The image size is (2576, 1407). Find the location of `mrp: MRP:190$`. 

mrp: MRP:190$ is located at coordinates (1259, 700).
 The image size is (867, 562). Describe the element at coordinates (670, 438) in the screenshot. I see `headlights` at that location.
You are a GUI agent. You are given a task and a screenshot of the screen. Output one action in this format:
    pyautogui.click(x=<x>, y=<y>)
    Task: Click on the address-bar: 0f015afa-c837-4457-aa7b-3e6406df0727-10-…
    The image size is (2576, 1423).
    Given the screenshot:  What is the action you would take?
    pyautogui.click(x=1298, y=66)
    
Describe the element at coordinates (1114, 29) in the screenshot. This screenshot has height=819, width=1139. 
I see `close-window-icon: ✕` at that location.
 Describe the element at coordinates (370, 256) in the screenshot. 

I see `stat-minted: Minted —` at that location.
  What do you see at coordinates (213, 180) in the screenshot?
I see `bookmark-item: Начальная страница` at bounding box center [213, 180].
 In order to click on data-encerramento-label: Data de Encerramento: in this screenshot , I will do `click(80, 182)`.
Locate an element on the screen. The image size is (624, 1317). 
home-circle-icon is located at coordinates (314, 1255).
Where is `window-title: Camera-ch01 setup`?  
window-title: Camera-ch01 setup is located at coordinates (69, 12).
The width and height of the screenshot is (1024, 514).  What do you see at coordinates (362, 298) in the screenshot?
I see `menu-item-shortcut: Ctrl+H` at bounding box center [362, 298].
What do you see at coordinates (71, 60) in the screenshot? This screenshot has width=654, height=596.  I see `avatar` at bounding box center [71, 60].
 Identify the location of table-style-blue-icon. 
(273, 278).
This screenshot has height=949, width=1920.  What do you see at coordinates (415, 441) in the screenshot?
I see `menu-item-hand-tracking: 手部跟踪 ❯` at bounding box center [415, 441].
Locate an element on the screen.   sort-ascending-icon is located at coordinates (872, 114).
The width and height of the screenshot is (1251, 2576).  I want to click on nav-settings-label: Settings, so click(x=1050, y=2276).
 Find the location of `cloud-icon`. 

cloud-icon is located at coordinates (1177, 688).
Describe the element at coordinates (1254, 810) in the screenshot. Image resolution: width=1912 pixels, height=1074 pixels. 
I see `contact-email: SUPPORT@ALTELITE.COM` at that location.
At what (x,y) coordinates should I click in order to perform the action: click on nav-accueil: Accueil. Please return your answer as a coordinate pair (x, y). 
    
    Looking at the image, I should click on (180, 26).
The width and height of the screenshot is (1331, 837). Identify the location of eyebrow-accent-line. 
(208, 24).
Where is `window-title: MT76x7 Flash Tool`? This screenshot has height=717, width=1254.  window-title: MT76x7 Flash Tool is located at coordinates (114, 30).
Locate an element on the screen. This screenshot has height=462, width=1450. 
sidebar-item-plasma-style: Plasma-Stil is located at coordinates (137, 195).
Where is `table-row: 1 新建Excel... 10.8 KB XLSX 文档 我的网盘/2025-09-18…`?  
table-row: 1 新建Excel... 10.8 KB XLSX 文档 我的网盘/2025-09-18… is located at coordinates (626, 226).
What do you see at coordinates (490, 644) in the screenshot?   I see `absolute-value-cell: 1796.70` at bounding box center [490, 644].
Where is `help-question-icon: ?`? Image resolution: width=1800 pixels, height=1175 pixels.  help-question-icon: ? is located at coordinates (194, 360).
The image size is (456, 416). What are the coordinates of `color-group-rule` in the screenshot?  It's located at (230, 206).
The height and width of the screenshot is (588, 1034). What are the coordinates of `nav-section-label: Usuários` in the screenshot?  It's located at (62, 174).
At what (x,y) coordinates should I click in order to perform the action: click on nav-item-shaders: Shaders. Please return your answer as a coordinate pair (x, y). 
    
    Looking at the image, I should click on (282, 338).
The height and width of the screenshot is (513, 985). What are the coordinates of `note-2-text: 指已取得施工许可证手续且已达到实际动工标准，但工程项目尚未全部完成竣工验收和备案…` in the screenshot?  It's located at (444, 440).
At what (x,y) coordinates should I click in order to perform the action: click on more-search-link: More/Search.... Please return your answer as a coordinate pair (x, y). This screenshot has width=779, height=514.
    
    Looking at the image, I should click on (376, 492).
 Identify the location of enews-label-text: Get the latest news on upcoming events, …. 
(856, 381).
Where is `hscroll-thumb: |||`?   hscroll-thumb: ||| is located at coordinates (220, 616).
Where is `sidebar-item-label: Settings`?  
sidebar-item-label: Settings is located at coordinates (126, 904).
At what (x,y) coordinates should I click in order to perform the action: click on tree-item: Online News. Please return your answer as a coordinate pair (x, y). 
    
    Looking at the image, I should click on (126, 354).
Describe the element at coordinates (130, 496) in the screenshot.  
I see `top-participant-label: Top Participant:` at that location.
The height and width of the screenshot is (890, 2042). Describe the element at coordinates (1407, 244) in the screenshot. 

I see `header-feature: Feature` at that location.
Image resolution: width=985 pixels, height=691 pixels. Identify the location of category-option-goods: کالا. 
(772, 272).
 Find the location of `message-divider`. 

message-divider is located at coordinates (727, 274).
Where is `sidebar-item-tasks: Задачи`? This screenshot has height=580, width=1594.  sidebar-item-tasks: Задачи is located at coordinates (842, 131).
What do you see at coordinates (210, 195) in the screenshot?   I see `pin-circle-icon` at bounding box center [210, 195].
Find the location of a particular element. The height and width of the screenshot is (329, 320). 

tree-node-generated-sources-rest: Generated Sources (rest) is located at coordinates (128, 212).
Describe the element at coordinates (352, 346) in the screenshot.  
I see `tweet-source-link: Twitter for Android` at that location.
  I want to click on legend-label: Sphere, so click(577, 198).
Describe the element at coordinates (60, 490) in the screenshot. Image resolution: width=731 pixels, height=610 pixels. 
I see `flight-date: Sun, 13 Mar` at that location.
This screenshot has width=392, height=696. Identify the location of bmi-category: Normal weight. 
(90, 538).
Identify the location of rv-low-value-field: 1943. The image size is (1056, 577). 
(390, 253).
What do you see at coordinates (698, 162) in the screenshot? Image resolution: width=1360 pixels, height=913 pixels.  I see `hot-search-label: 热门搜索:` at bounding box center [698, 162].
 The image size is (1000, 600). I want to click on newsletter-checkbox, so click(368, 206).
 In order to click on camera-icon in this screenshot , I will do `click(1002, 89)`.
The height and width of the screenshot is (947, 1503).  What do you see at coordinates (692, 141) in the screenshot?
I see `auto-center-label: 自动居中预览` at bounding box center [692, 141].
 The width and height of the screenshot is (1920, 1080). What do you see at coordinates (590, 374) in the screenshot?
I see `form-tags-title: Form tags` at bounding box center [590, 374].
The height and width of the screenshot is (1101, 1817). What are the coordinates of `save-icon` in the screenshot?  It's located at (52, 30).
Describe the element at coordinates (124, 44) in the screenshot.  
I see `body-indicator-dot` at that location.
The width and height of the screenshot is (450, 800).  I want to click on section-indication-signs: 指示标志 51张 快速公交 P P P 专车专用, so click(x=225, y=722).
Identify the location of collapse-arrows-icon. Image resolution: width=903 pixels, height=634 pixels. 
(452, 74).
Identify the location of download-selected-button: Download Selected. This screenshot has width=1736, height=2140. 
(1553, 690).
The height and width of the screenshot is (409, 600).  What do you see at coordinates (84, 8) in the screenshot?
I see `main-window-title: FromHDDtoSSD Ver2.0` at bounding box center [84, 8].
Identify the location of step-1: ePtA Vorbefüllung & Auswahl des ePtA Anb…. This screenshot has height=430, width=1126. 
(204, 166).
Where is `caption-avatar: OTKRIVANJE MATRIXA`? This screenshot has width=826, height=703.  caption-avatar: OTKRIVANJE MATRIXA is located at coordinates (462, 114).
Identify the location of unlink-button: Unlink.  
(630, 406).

• Brief: Set out the records from the line containing "What do you see at coordinates (71, 60)" through the line containing "center [415, 441]." as a Markdown table with the columns Row and Line, one line per row and no blank lines.

• Task result:
| Row | Line |
|---|---|
| 1 | What do you see at coordinates (71, 60) in the screenshot? This screenshot has width=654, height=596.  I see `avatar` at bounding box center [71, 60]. |
| 2 |  Identify the location of table-style-blue-icon.  |
| 3 | (273, 278). |
| 4 | This screenshot has height=949, width=1920.  What do you see at coordinates (415, 441) in the screenshot? |
| 5 | I see `menu-item-hand-tracking: 手部跟踪 ❯` at bounding box center [415, 441]. |